Rewrite the data below as a JSON array of strings, one string per line, leaving out any blank lines.

** Input data **
* * *

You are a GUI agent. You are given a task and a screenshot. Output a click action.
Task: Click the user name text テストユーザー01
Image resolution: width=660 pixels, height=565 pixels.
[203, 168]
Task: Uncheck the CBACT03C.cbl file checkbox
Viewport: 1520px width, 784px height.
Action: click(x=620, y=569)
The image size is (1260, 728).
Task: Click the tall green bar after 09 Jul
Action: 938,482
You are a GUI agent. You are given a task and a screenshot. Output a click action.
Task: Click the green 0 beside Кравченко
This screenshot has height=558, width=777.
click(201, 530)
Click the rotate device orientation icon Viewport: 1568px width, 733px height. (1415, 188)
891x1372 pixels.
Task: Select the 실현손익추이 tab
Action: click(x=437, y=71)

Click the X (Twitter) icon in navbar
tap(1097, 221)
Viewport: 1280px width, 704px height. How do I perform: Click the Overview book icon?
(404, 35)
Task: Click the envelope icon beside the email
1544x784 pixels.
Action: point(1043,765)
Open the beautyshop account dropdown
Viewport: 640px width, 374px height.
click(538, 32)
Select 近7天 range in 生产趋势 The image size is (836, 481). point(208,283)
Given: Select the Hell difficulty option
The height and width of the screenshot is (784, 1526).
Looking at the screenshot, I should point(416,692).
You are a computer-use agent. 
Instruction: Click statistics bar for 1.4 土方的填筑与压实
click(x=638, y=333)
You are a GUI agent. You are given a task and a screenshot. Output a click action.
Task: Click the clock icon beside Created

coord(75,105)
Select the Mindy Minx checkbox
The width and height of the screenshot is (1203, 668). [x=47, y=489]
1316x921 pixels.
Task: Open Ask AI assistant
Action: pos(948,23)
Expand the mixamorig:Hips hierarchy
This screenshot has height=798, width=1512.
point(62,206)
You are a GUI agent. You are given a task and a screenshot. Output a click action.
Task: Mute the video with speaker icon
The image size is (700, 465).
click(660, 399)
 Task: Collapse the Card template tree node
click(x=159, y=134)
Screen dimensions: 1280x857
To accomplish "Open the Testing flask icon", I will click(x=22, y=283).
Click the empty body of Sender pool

* * *

** Solution for this problem **
[
  "You are a GUI agent. You are given a task and a screenshot. Output a click action.",
  "Task: Click the user name text テストユーザー01",
  "Image resolution: width=660 pixels, height=565 pixels.",
  "[203, 168]",
  "Task: Uncheck the CBACT03C.cbl file checkbox",
  "Viewport: 1520px width, 784px height.",
  "Action: click(x=620, y=569)",
  "The image size is (1260, 728).",
  "Task: Click the tall green bar after 09 Jul",
  "Action: 938,482",
  "You are a GUI agent. You are given a task and a screenshot. Output a click action.",
  "Task: Click the green 0 beside Кравченко",
  "This screenshot has height=558, width=777.",
  "click(201, 530)",
  "Click the rotate device orientation icon Viewport: 1568px width, 733px height. (1415, 188)",
  "891x1372 pixels.",
  "Task: Select the 실현손익추이 tab",
  "Action: click(x=437, y=71)",
  "Click the X (Twitter) icon in navbar",
  "tap(1097, 221)",
  "Viewport: 1280px width, 704px height. How do I perform: Click the Overview book icon?",
  "(404, 35)",
  "Task: Click the envelope icon beside the email",
  "1544x784 pixels.",
  "Action: point(1043,765)",
  "Open the beautyshop account dropdown",
  "Viewport: 640px width, 374px height.",
  "click(538, 32)",
  "Select 近7天 range in 生产趋势 The image size is (836, 481). point(208,283)",
  "Given: Select the Hell difficulty option",
  "The height and width of the screenshot is (784, 1526).",
  "Looking at the screenshot, I should point(416,692).",
  "You are a computer-use agent. ",
  "Instruction: Click statistics bar for 1.4 土方的填筑与压实",
  "click(x=638, y=333)",
  "You are a GUI agent. You are given a task and a screenshot. Output a click action.",
  "Task: Click the clock icon beside Created",
  "coord(75,105)",
  "Select the Mindy Minx checkbox",
  "The width and height of the screenshot is (1203, 668). [x=47, y=489]",
  "1316x921 pixels.",
  "Task: Open Ask AI assistant",
  "Action: pos(948,23)",
  "Expand the mixamorig:Hips hierarchy",
  "This screenshot has height=798, width=1512.",
  "point(62,206)",
  "You are a GUI agent. You are given a task and a screenshot. Output a click action.",
  "Task: Mute the video with speaker icon",
  "The image size is (700, 465).",
  "click(660, 399)",
  " Task: Collapse the Card template tree node",
  "click(x=159, y=134)",
  "Screen dimensions: 1280x857",
  "To accomplish \"Open the Testing flask icon\", I will click(x=22, y=283).",
  "Click the empty body of Sender pool"
]